* **Records for processing**:
►

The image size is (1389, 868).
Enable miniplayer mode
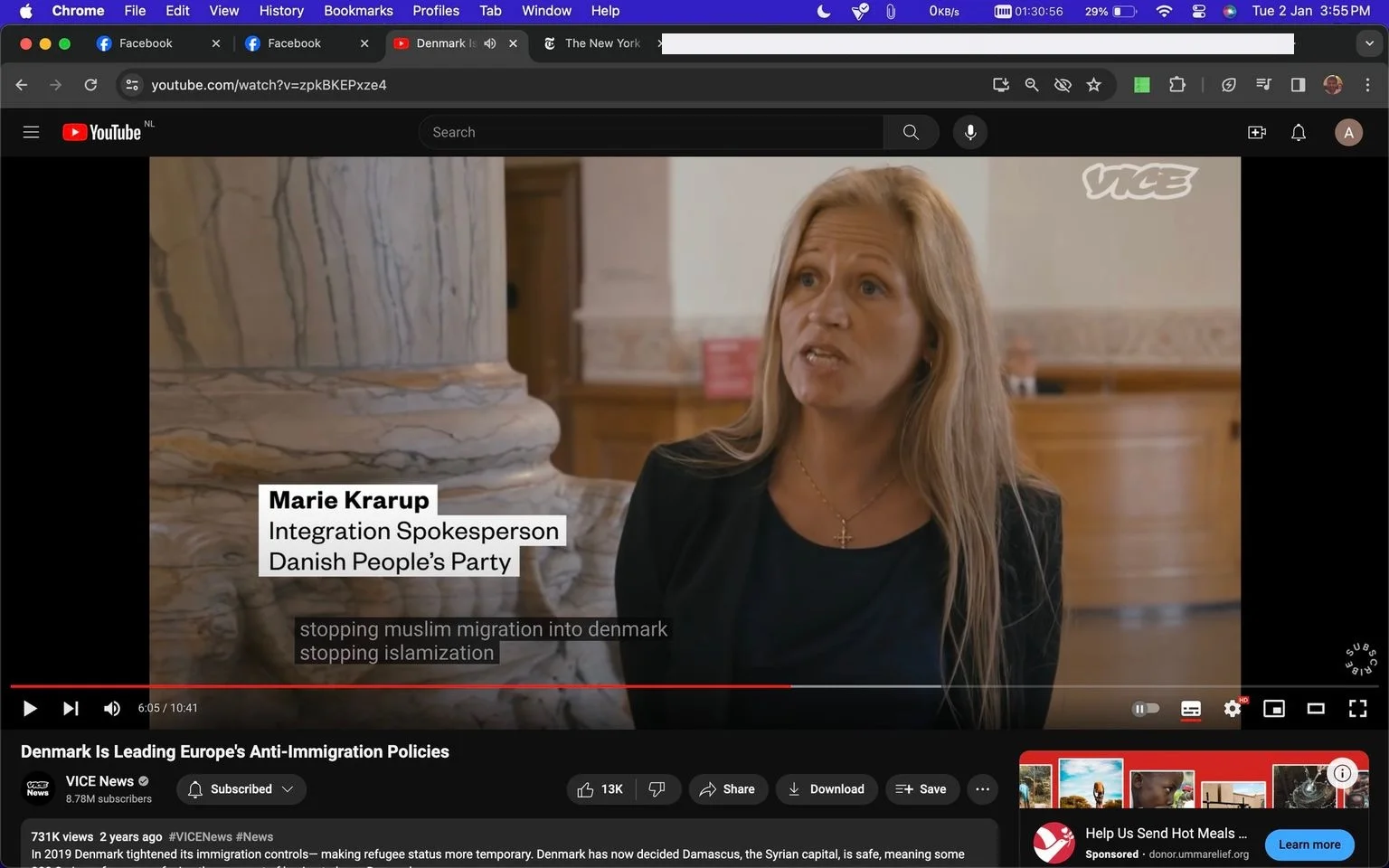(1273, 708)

◄
►

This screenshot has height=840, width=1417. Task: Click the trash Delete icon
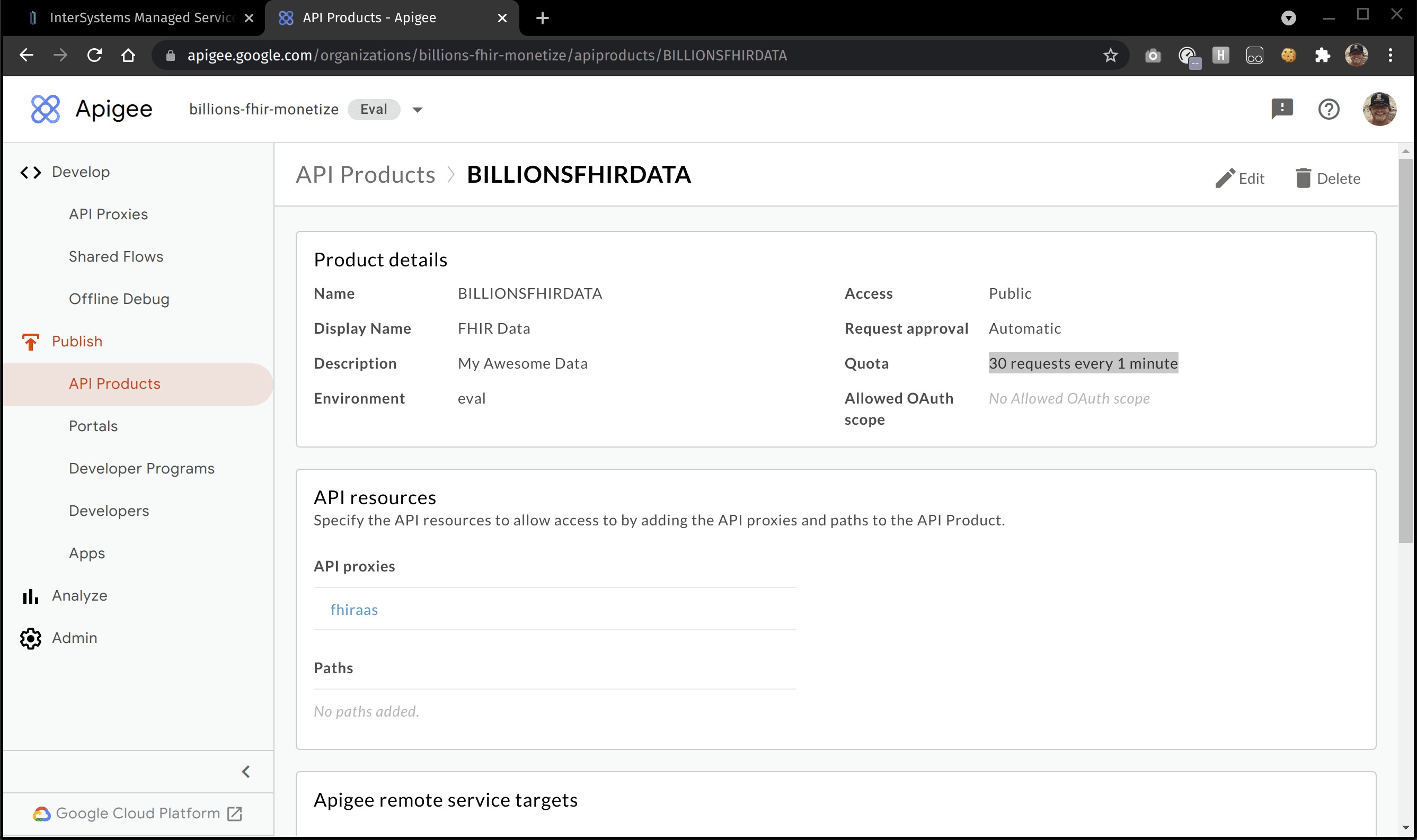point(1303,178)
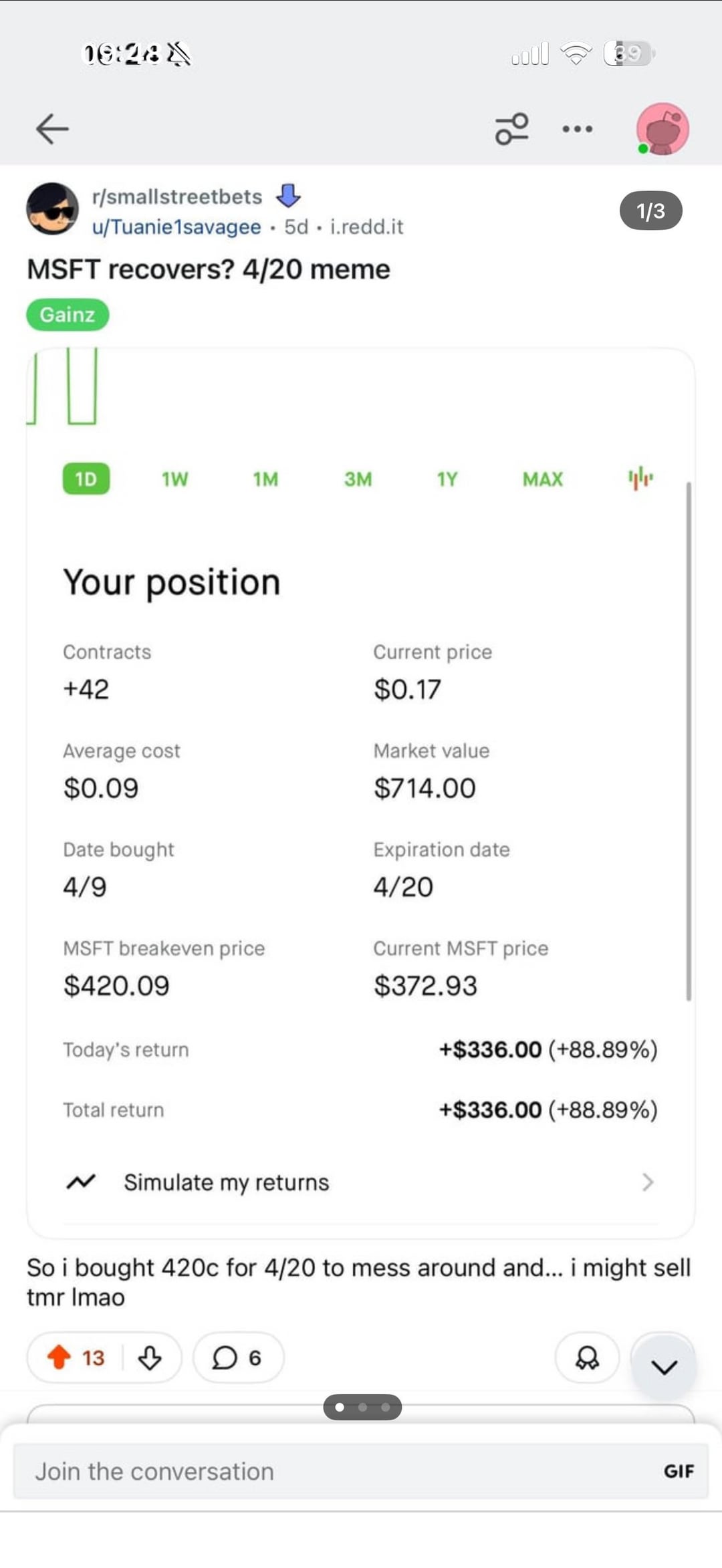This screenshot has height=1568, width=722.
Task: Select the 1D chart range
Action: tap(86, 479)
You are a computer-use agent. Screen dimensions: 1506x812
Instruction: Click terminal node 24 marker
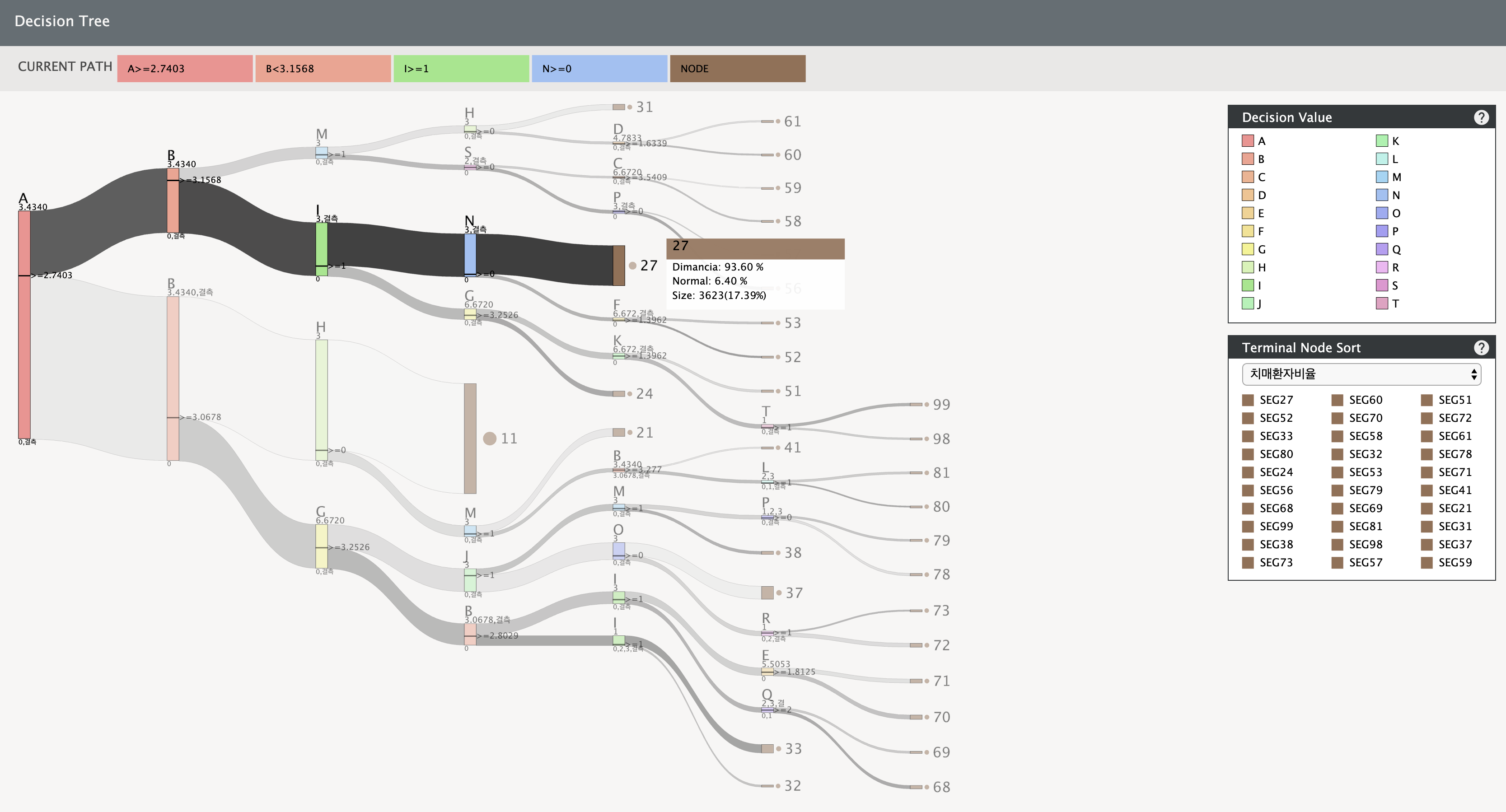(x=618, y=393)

◄

* **Aim**: Output, as a Markdown table with columns n and Line, every non-blank line of the entries that starts at the line containing "The image size is (1389, 868)." and ends after the line containing "(1273, 708)", numbering each row. Omit the pictures.

* **Task response**:
| n | Line |
|---|---|
| 1 | The image size is (1389, 868). |
| 2 | Enable miniplayer mode |
| 3 | (1273, 708) |